*TASK TO COMPLETE:*
Your output must consist of the records printed verbatim, with the pictures excluded.

[Records from a dataset]
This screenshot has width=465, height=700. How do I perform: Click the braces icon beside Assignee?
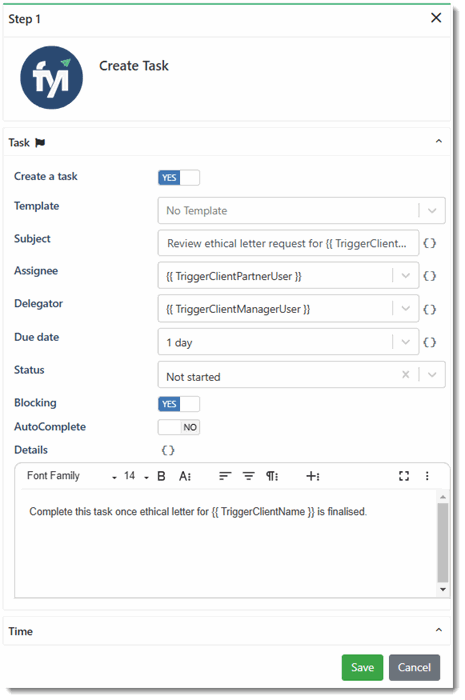point(429,276)
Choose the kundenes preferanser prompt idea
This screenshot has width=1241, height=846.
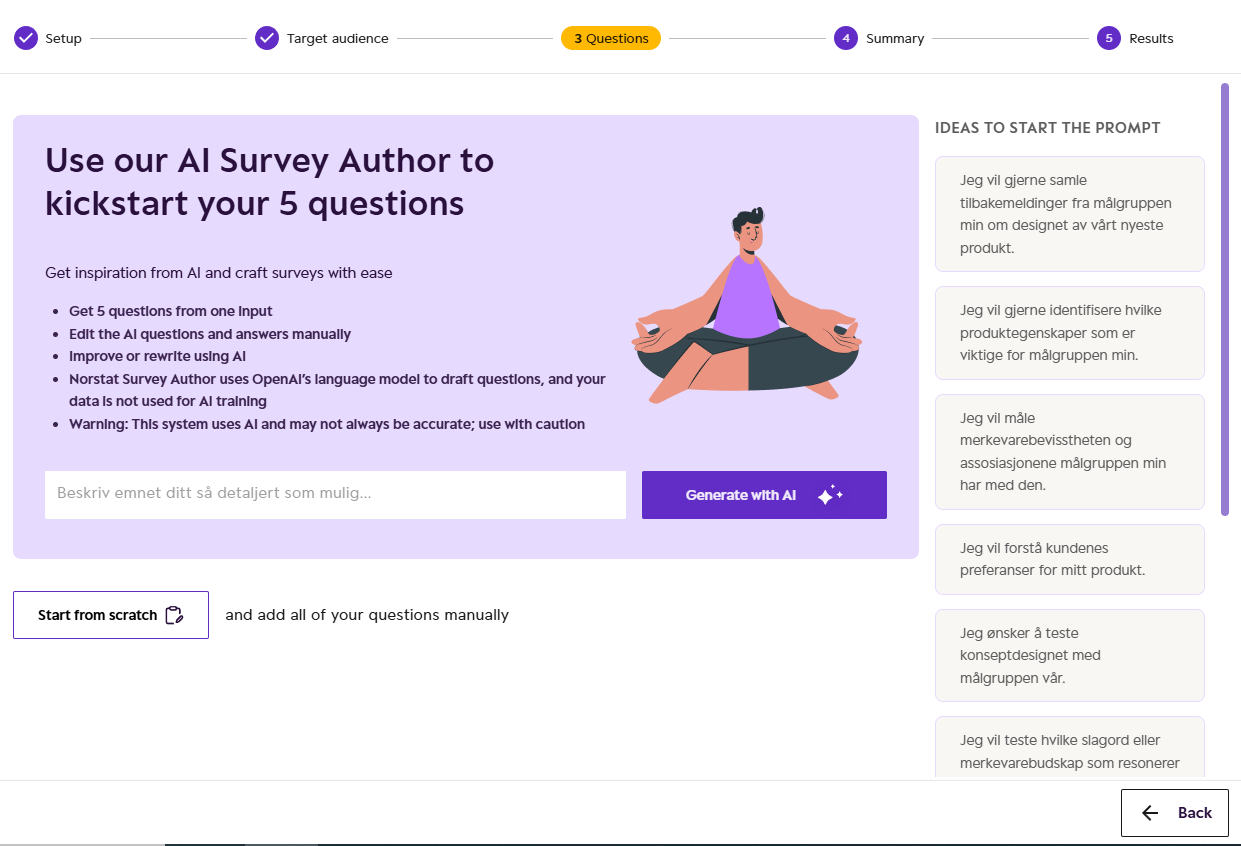1070,559
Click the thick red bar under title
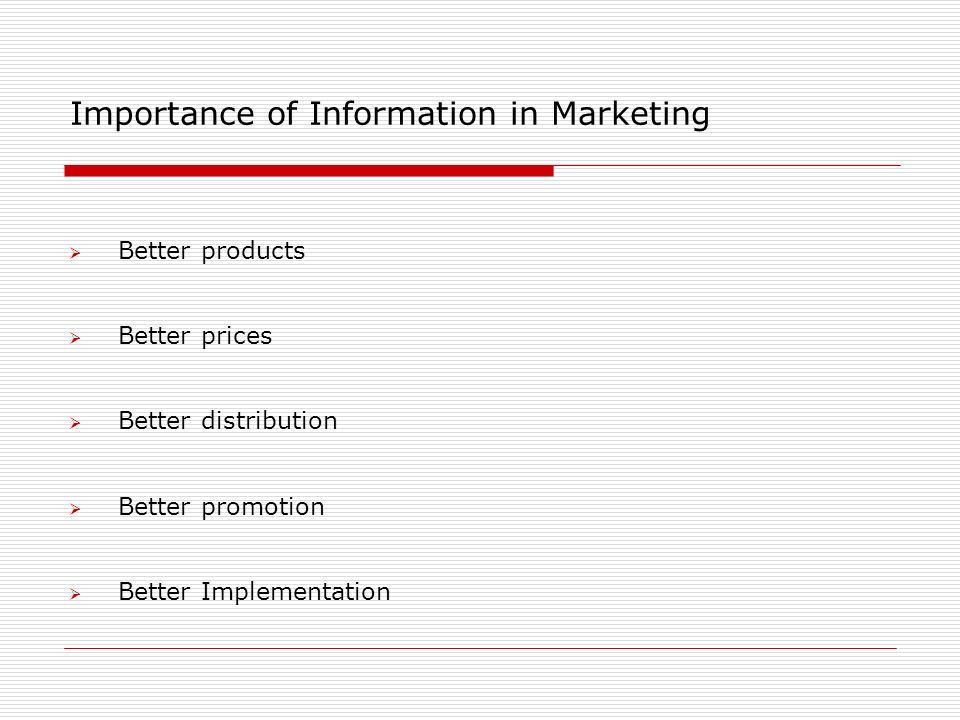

*RESPONSE:*
This screenshot has width=465, height=700. How do I perform: Click the braces icon beside Assignee?
point(429,276)
Choose the kundenes preferanser prompt idea
This screenshot has width=1241, height=846.
1070,559
Click the thick red bar under title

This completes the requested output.